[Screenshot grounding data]
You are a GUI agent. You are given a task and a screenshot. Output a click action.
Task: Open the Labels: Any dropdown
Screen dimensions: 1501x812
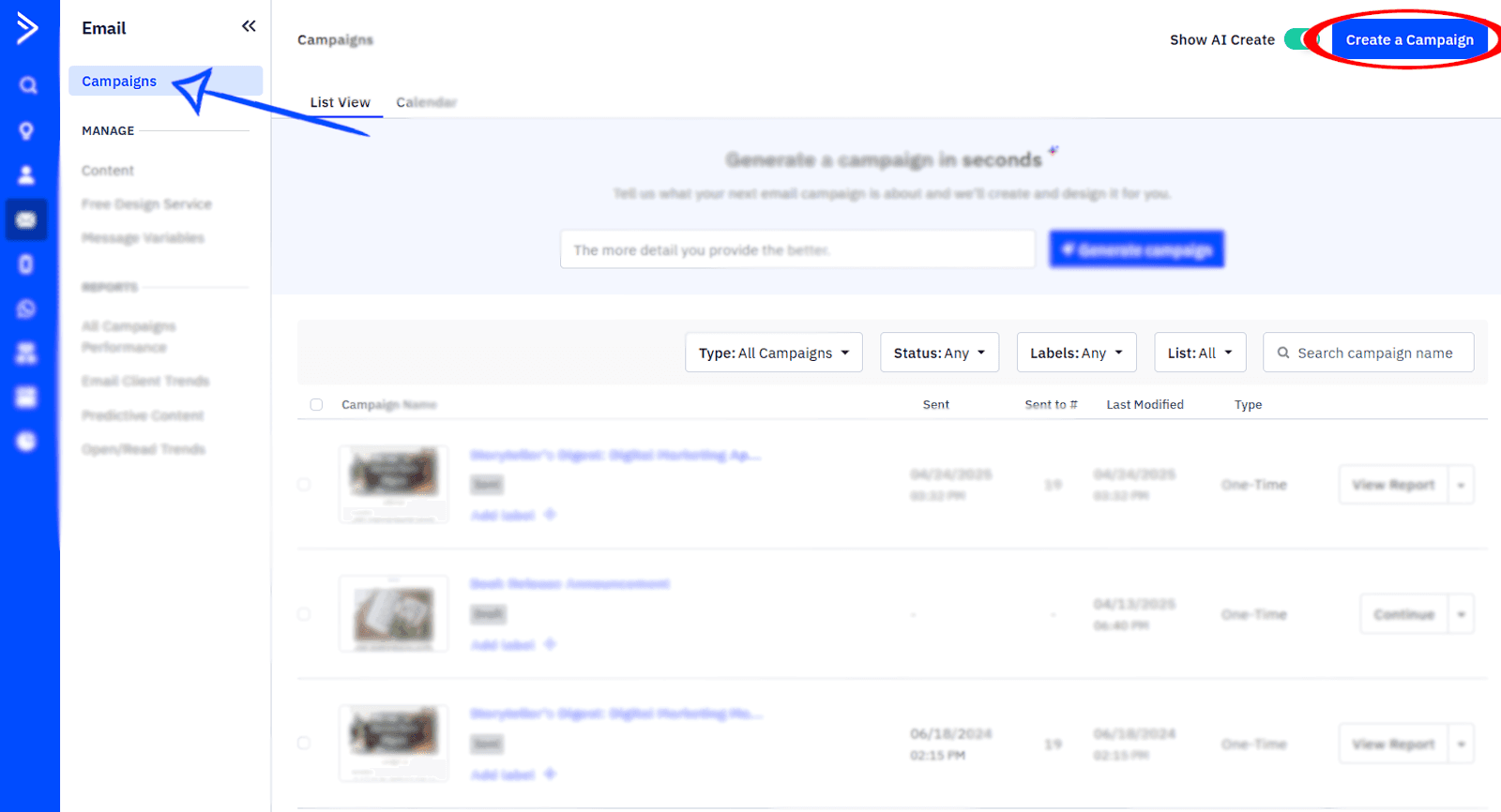[1076, 353]
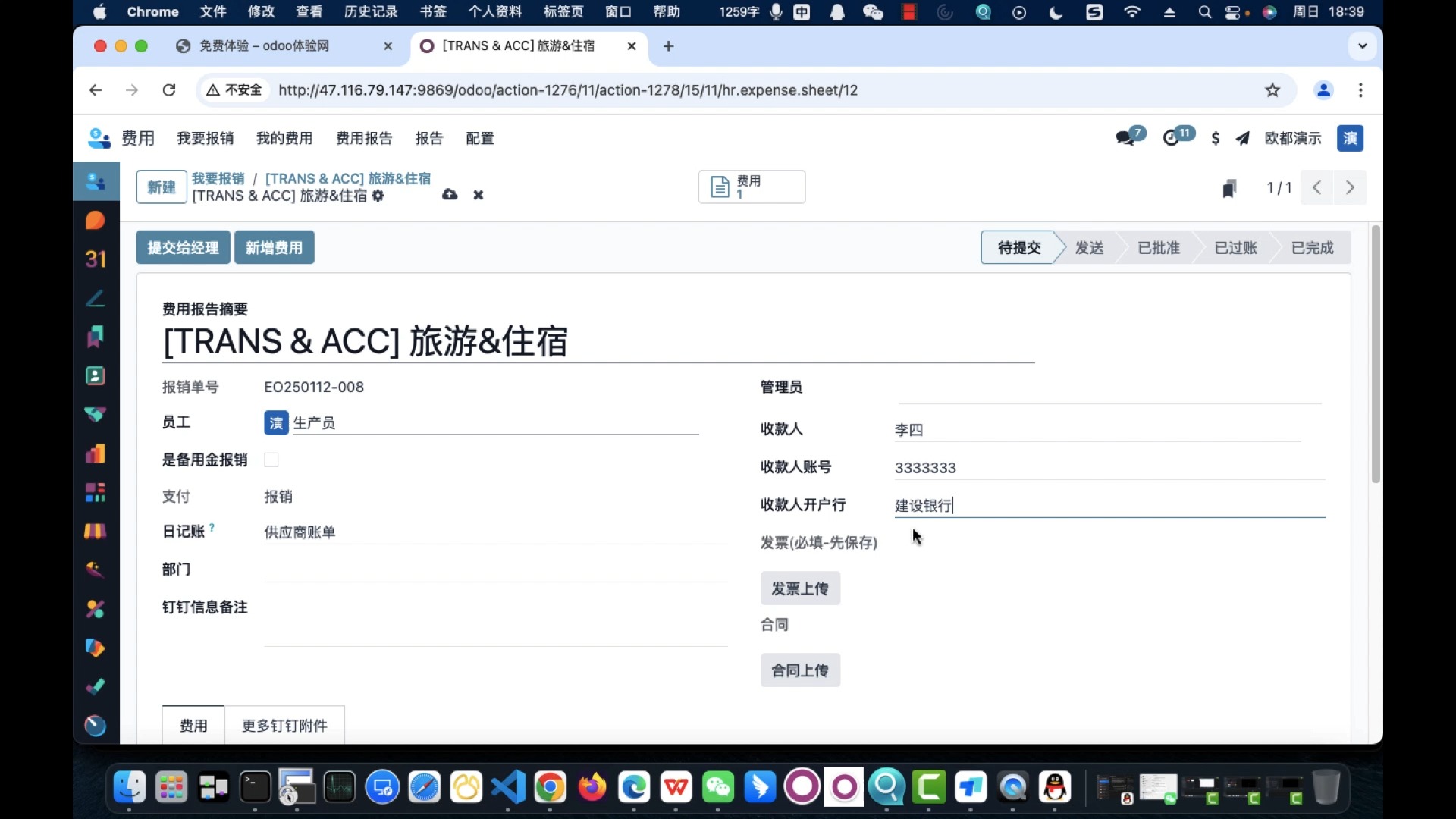Click 发票上传 button to upload invoice

point(799,588)
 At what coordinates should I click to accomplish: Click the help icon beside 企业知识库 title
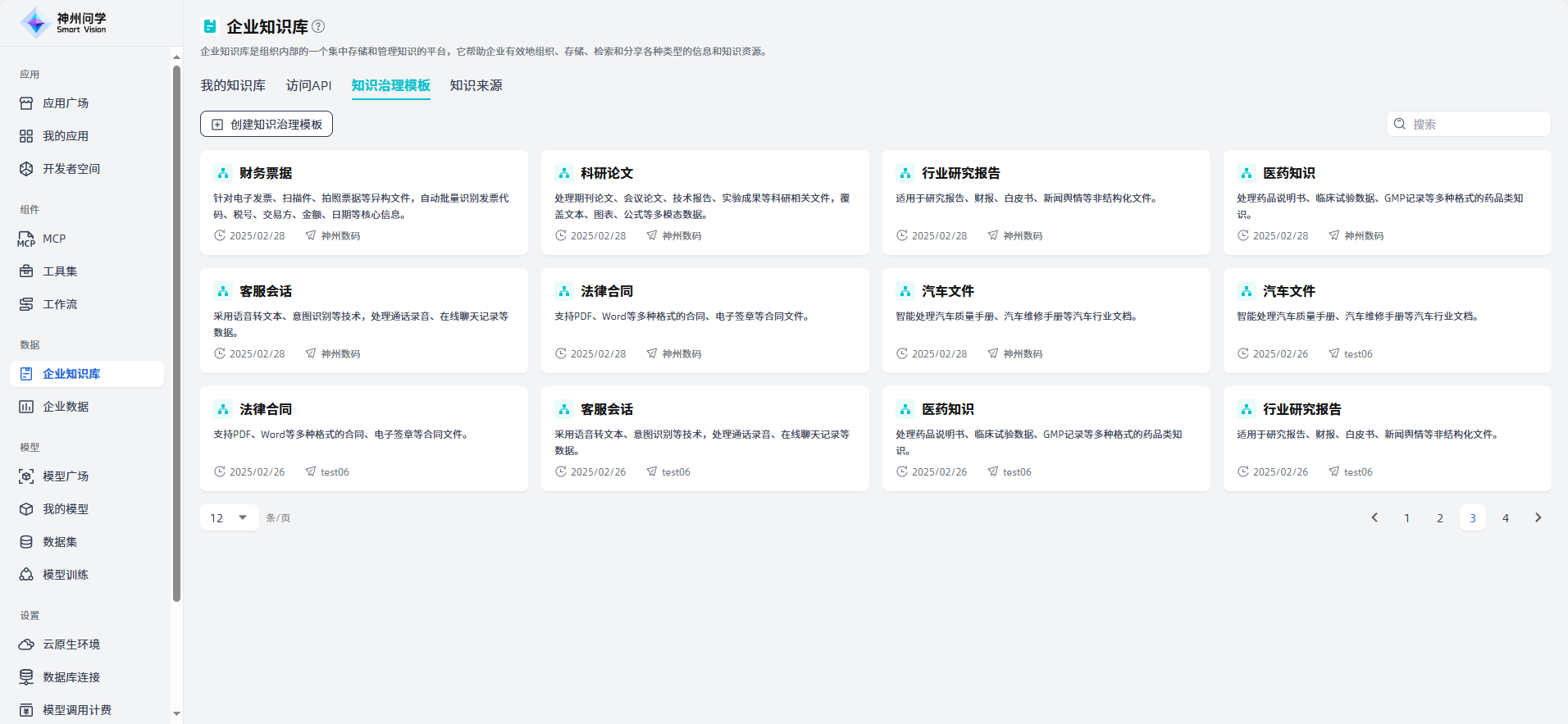(318, 26)
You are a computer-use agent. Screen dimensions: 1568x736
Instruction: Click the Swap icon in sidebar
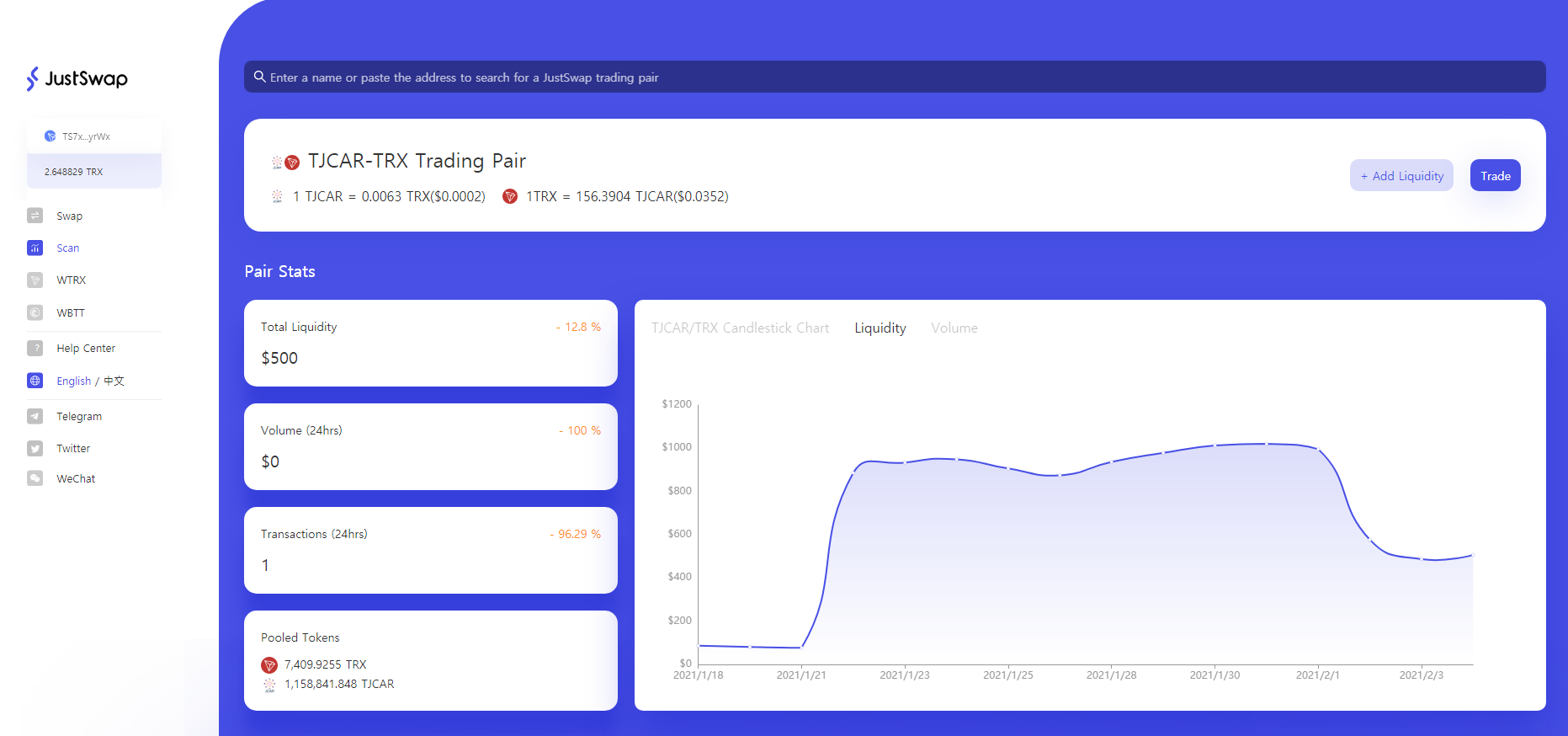coord(35,216)
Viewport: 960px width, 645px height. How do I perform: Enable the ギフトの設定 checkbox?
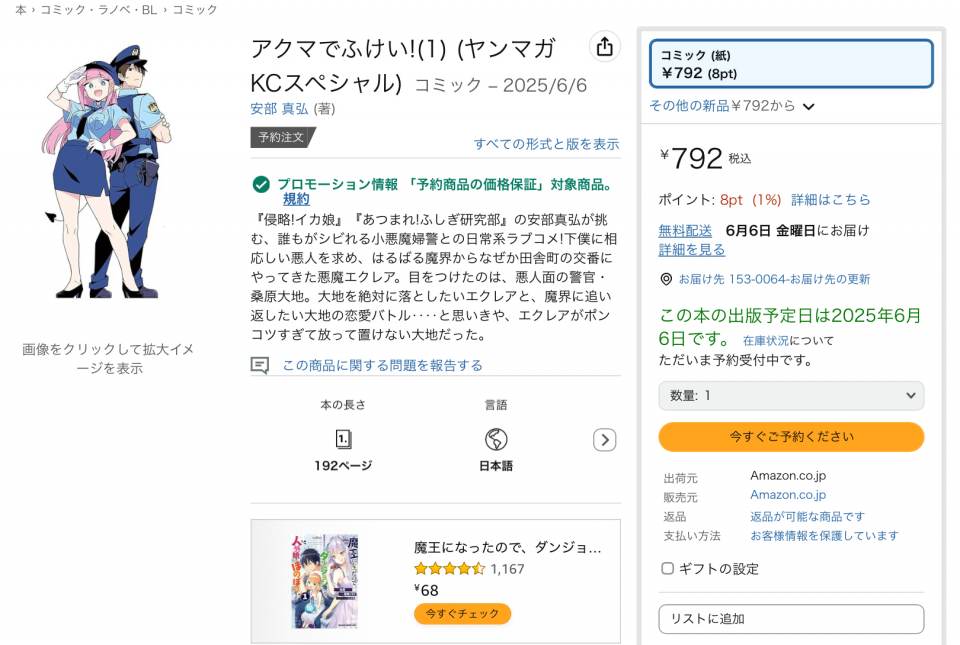[x=667, y=569]
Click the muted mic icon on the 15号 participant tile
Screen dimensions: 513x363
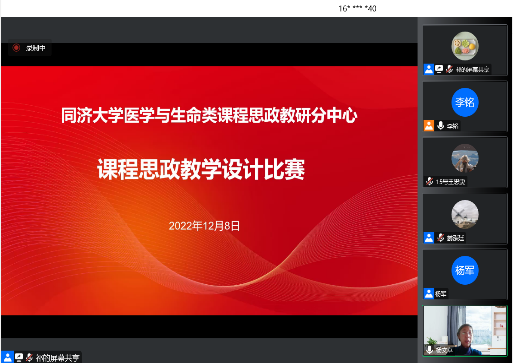click(429, 181)
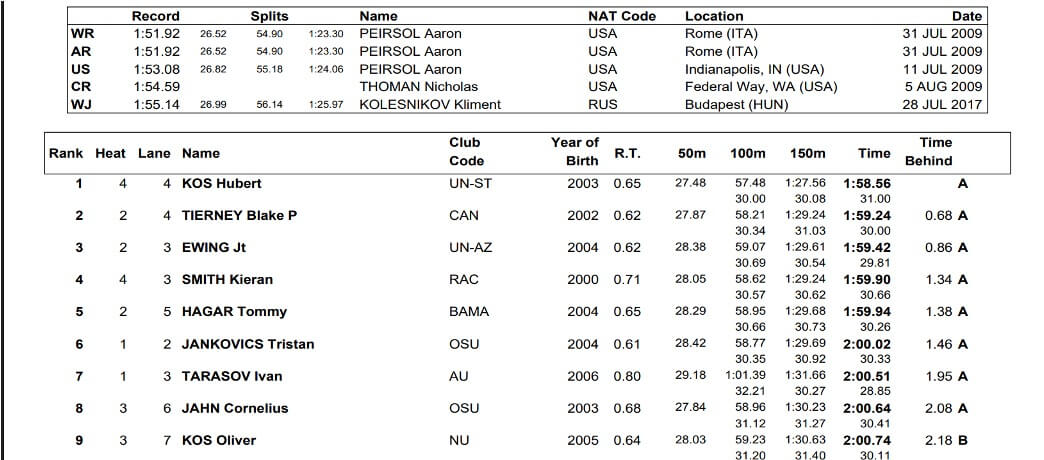Viewport: 1044px width, 460px height.
Task: Click the Year of Birth column header
Action: 575,152
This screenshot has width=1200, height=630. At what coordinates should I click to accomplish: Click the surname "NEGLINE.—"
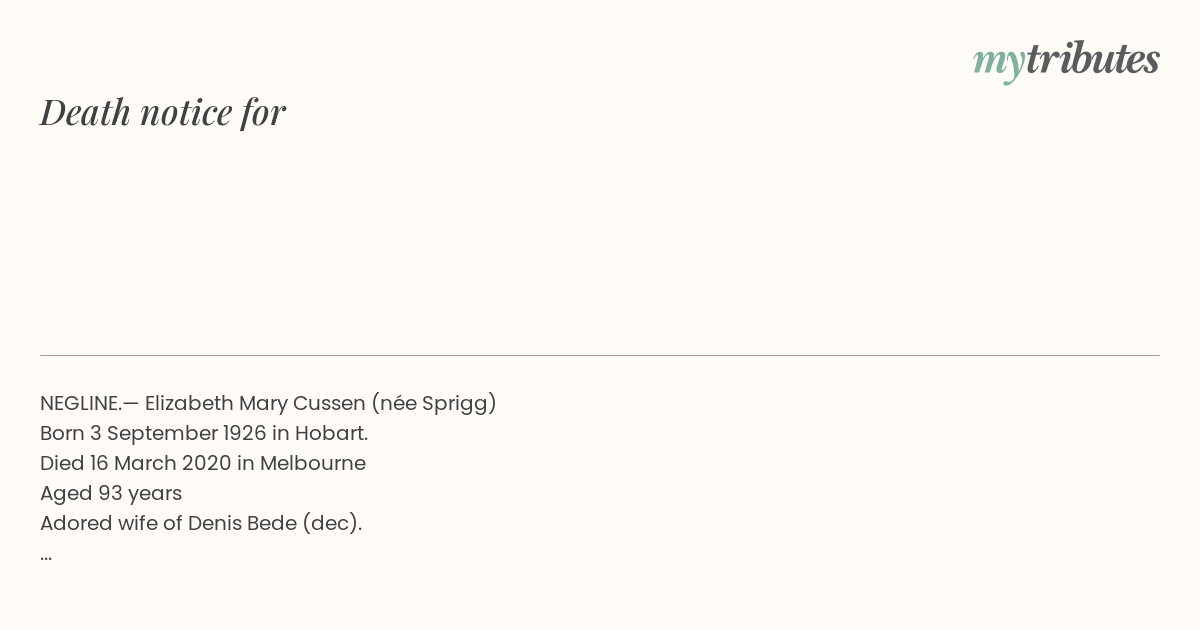point(89,403)

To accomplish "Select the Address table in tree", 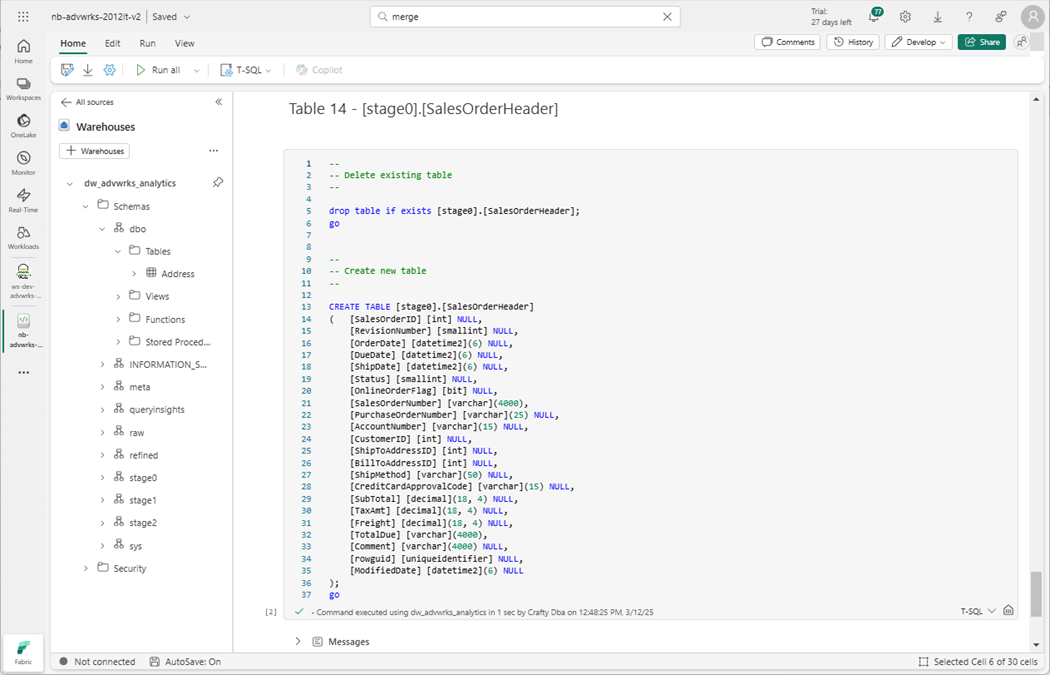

Task directions: Scan the lines above for the word "agent", then copy each line that has it.

Answer for this exercise:
You are a GUI agent. You are given a task and a screenshot. Output a click action.
You are a computer-use agent. Screen dimensions: 1568x736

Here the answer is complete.